I saw two examples of uses of FRBR that do not follow the structure provided in the FRBR documentation and both made good sense to me.
- The Bibliotheque Nationale of France (BNF) is working to export its data in a linked data format. They are linking the Manifestation directly to the Work and to the Expression, rather than following the M -> E -> W order that is defined in FRBR. I need to think about this some more, but it seems to remove some of the rigidity of the linear WEMI.
- The Deutsche Nationalbibliothek is using an identifier method that seems to resolve the (long) discussion I instigated on the FRBR list about identifying WEMI with a single identifier. They give an identifier to the single WEMI group (one work, one expression, one manifestation, and presumably one Item, but no one seems to be talking about items.) There is also an identifier for each W, E, M, I. This works well for input and output (and sharing). When a matching W or WE is found, a "merged" identifier is coined for the FRBR units. I couldn't follow the presentation, as it was in German, but from the slides it looked to me that all of these identifiers could co-exist, and therefore would represent different views simultaneously of the bibliographic data that would depend on the function in play (e.g. export of data about a book v. support of shared cataloging).
I was the opening speaker on a panel about the Semantic Web at this conference and unfortunately that was the only bit of the conference I was able to attend other than the exhibits. Online Info is a combined publisher/library conference, with the publishing side being primary. At the conference one of the three tracks was "Exploiting Open and Linked Data." In the exhibits the term "semantic" was everywhere. I would like to attend this conference (because I can't really say that I have) to get a view of linked data from another industry's perspective.
My co-speakers were Sarah Barlett of Talis, and Martin Malmsten from the Swedish National Library. Sarah did something that had never occurred to me, but now I just think "Doh!" it's so obvious. Her talk walked through a literary, rather than bibliographic, view of some library materials. She showed how you could use linked data to support the humanities. It was, as the British say, brilliant. It's also a great way to teach people about linked data, and she advised everyone to come up with something they have a passion for and use it as an exercise in linking. Now I want to come up with some fun linking exercises for teaching purposes.

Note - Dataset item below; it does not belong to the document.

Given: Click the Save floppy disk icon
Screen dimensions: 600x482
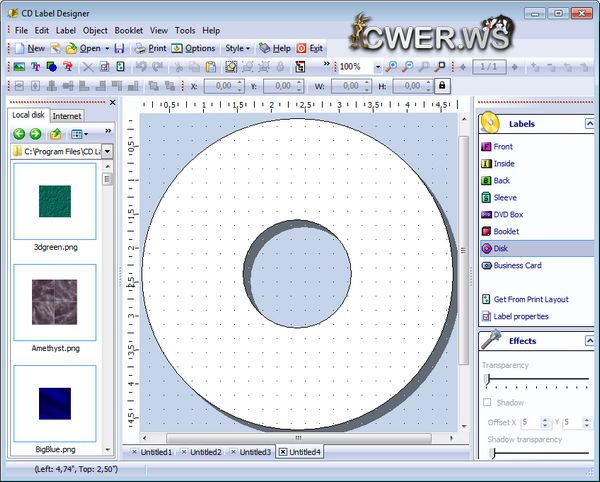Looking at the screenshot, I should point(120,48).
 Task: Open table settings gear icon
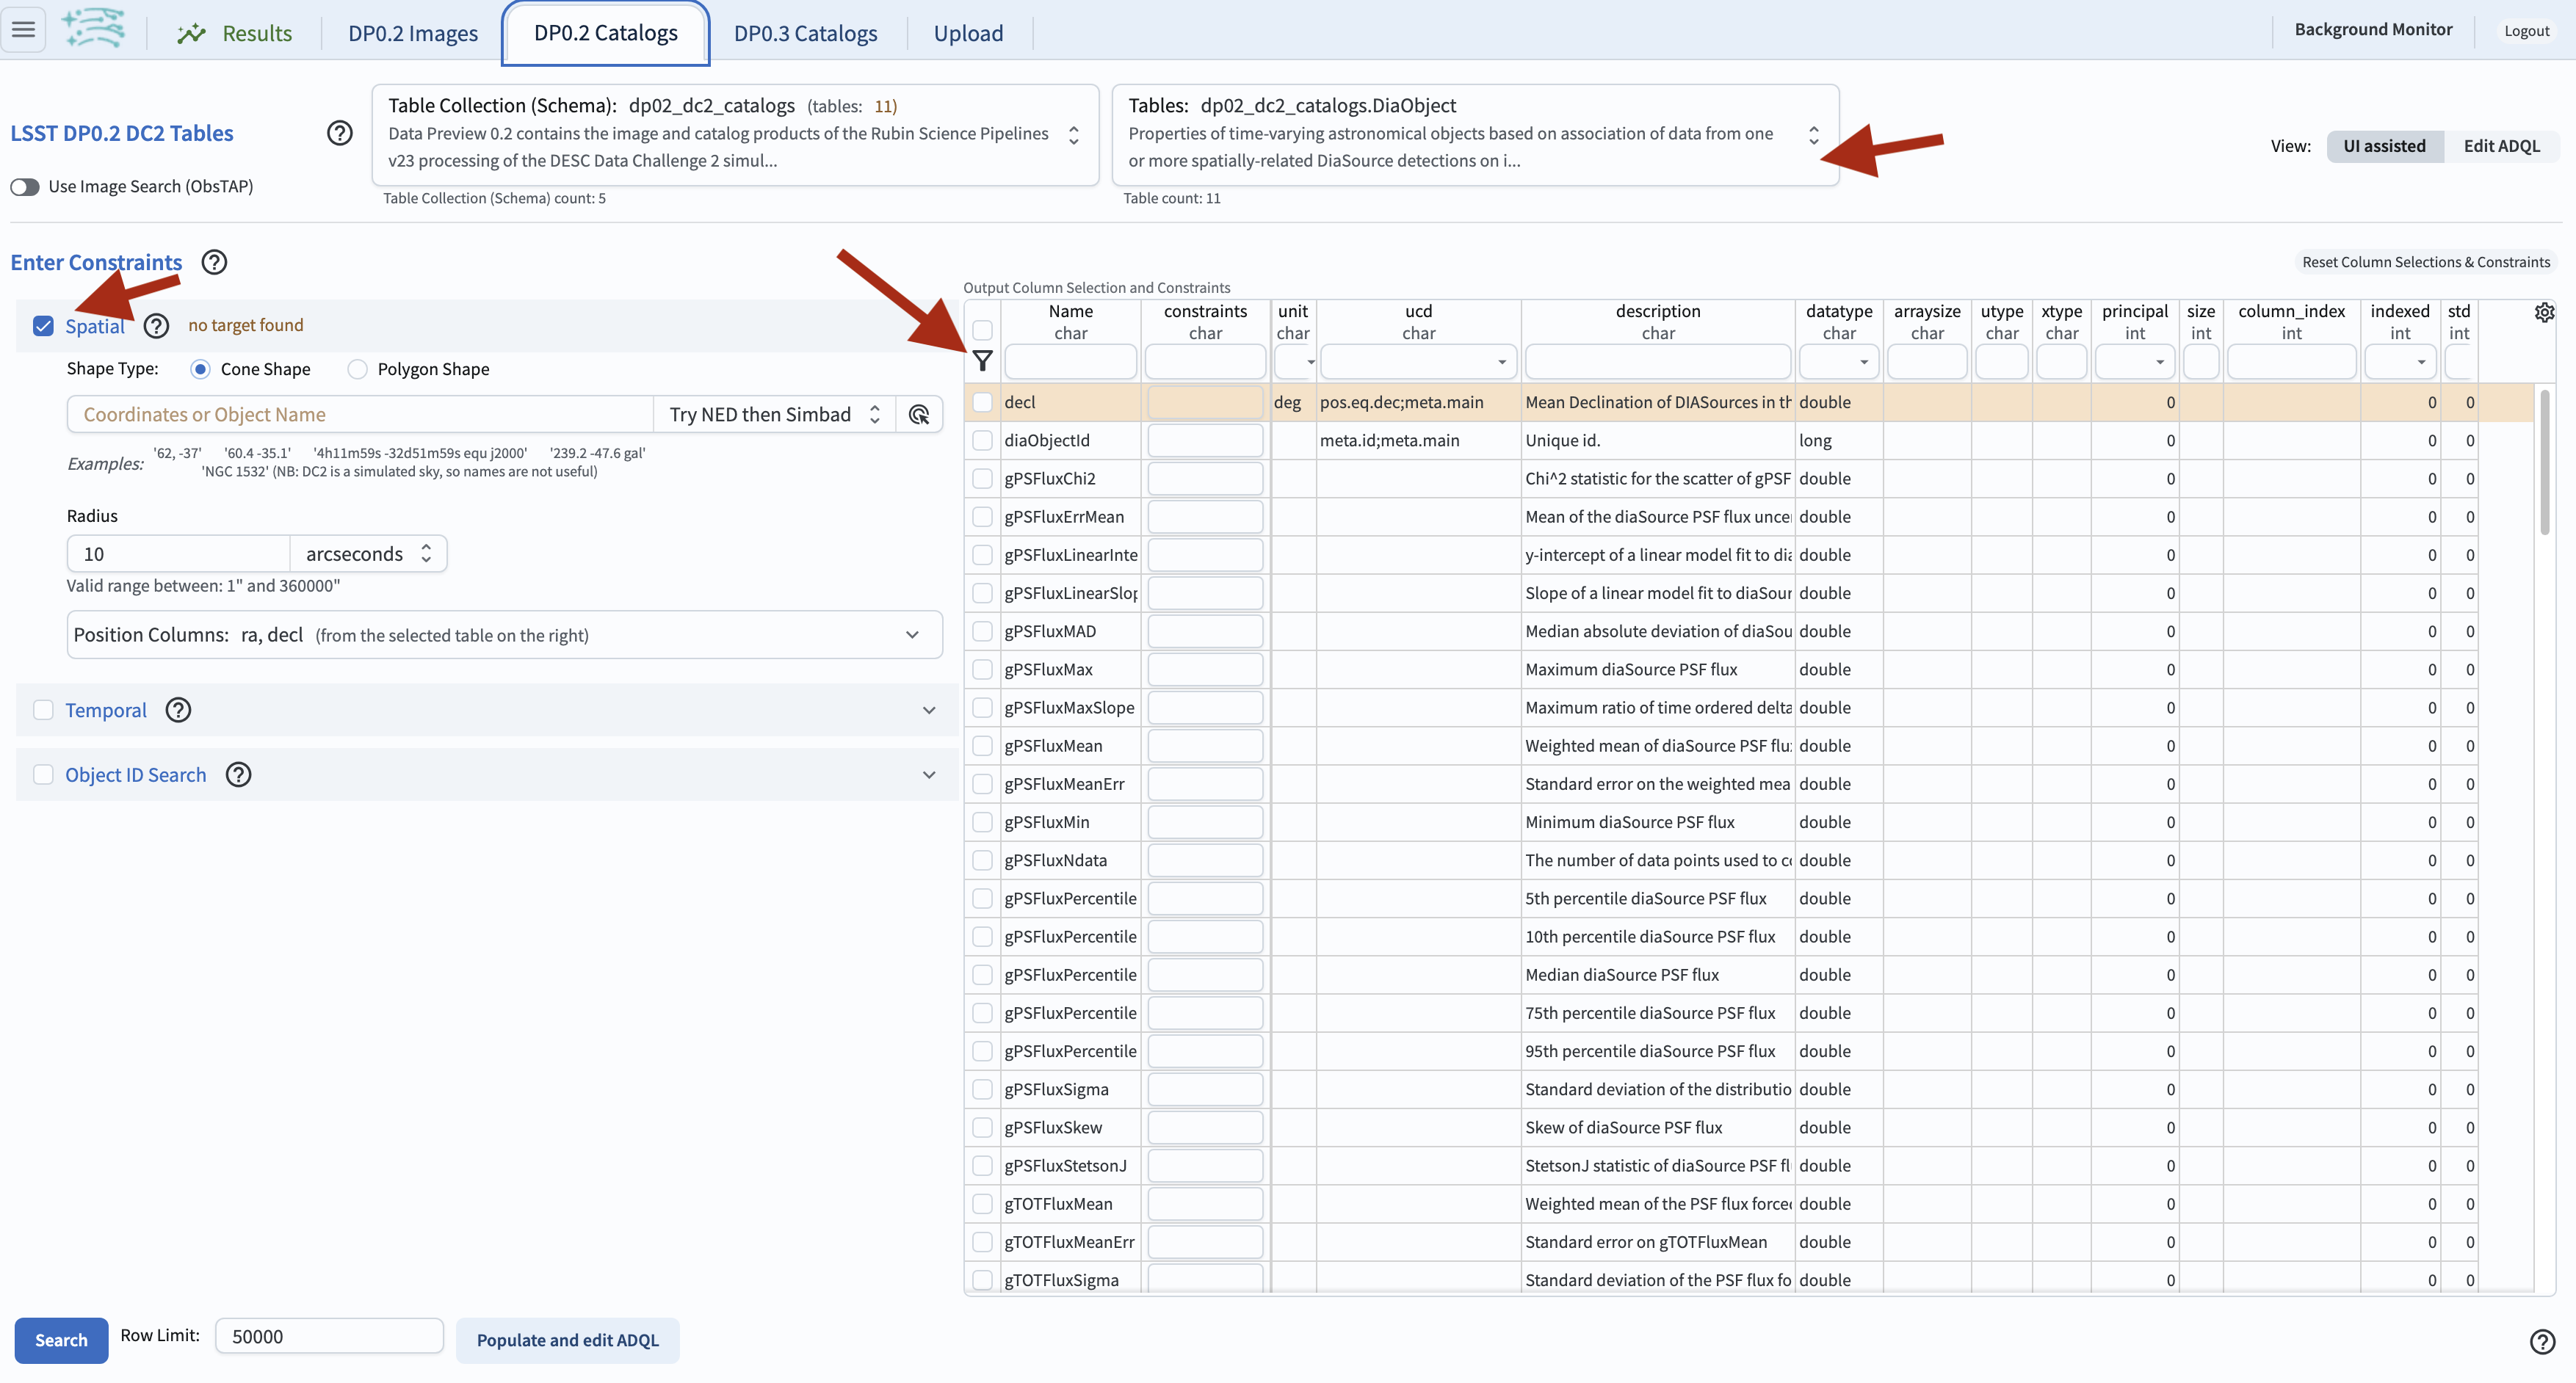pyautogui.click(x=2544, y=312)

Martin talked about the motivation for making LIBRIS, the Swedish union catalog, open as linked data since 2008. He and I agreed that we really need a good linked data app that would allow people to explore the linked data space. He quoted Corey Harper saying that the killer app for linked data will probably be created by a 13-year-old, someone for whom the idea of open linking is neither novel nor new. I am really interested to see what the "linked open data" generation comes up with!